** TEXT EXTRACT **
····················

Plein Air Landscape painted at the Oregon Coast last weekend. It was lovely to be at the ocean.
My friend David Rosenak is a landscape painter who found himself working closer and closer and closer to home and realized he had a lifetime of paintings to make without leaving his property. When he first revealed this to me I thought it was a little odd, but perfect for him – see more about him by clicking here. I compared my practice at the time to his and I was attracted to the convenience of it but couldn’t see how it could ever work for me. I tend to want to paint everything I see, all the time, everywhere I go. But I struggle to get things done and finish what I start so, David’s method stayed in the back of my mind.
We got a dog two years ago and started taking her on walks along this ditch trail about half a mile from my house. It’s a wonderful walk. You see close mountains and distant ones, close and distant trees, houses, shacks, weeds, farmland — there are just endless compositions to experiment with. And there are never any other people down there. So I started painting there a lot and have made five paintings I’m pleased with in the last year.

····················

** INFORMATION SUPPLIED **
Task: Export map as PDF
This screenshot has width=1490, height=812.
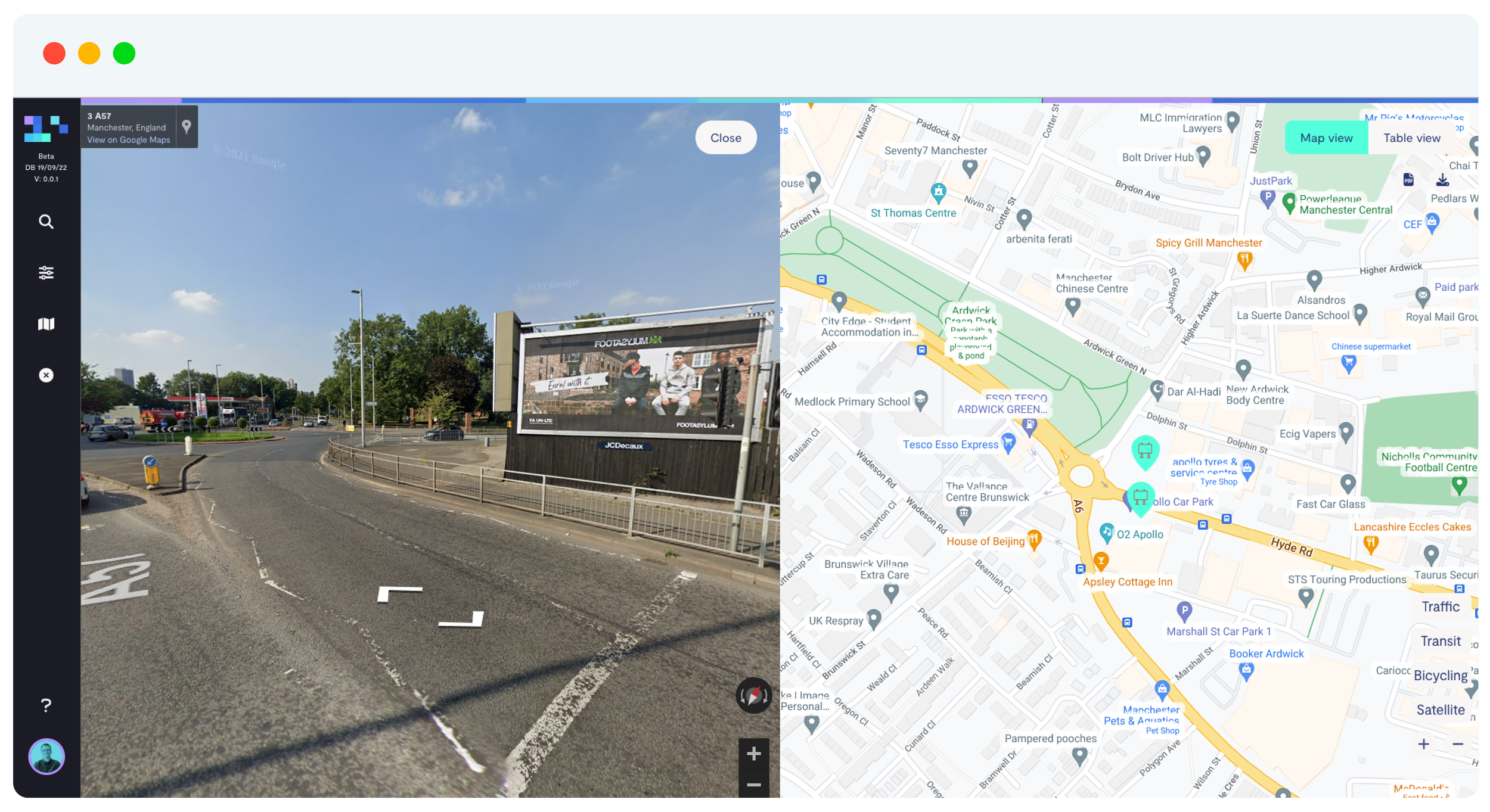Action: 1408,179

····················

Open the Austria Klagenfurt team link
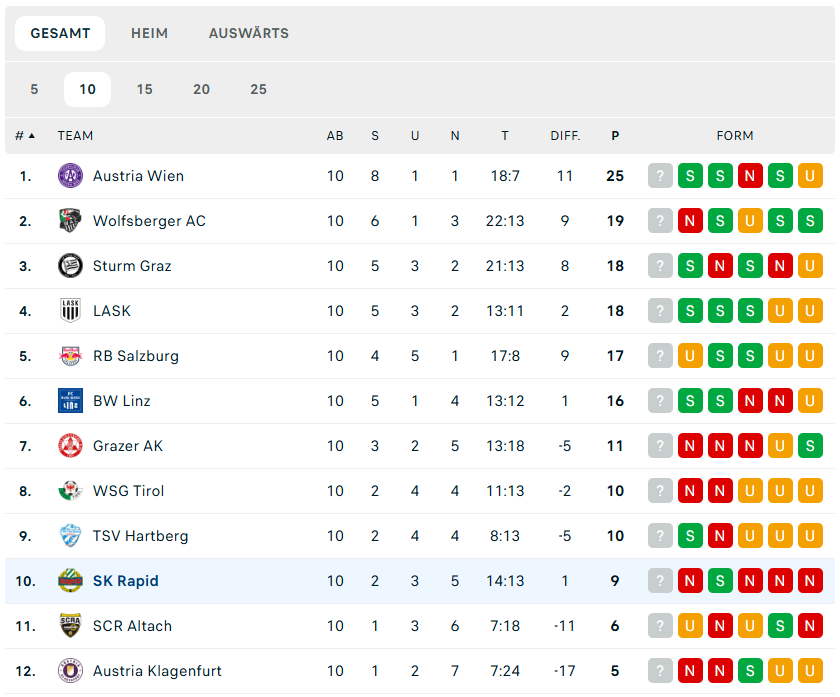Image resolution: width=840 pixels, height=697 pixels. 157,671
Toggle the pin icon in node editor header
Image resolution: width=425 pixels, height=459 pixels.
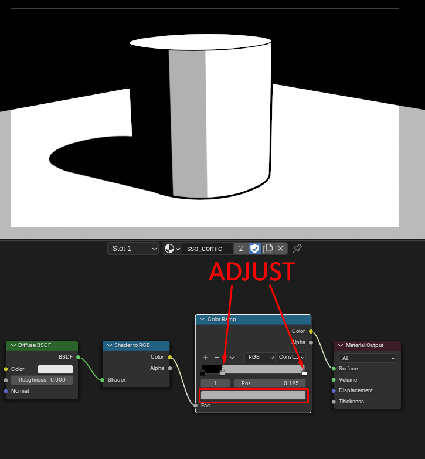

····················

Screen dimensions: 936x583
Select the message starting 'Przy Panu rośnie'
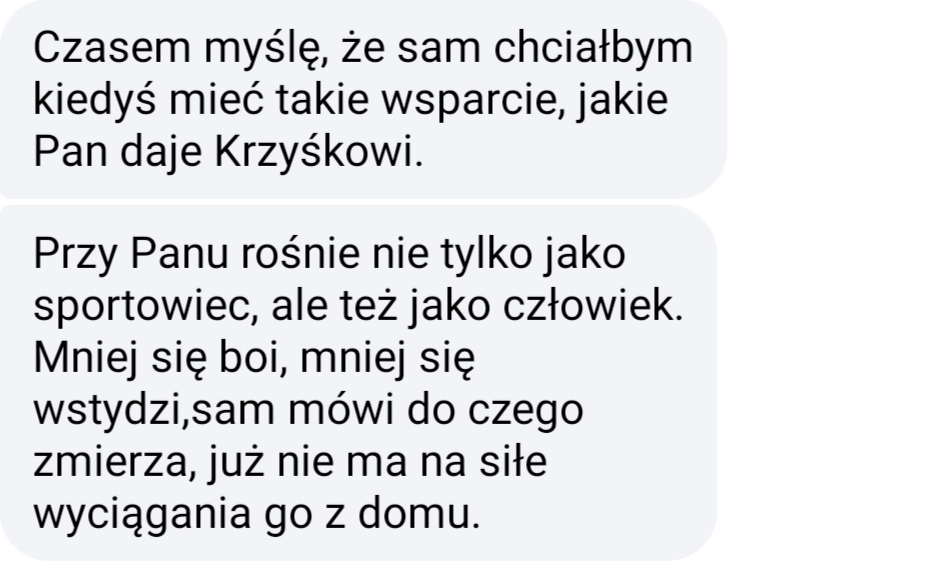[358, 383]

····················

From the text about painting close to home, list each thing the writer says can be seen on the ditch trail walk. The records aren't needed for this.

- Close mountains and distant ones
- Close and distant trees
- Houses
- Shacks
- Weeds
- Farmland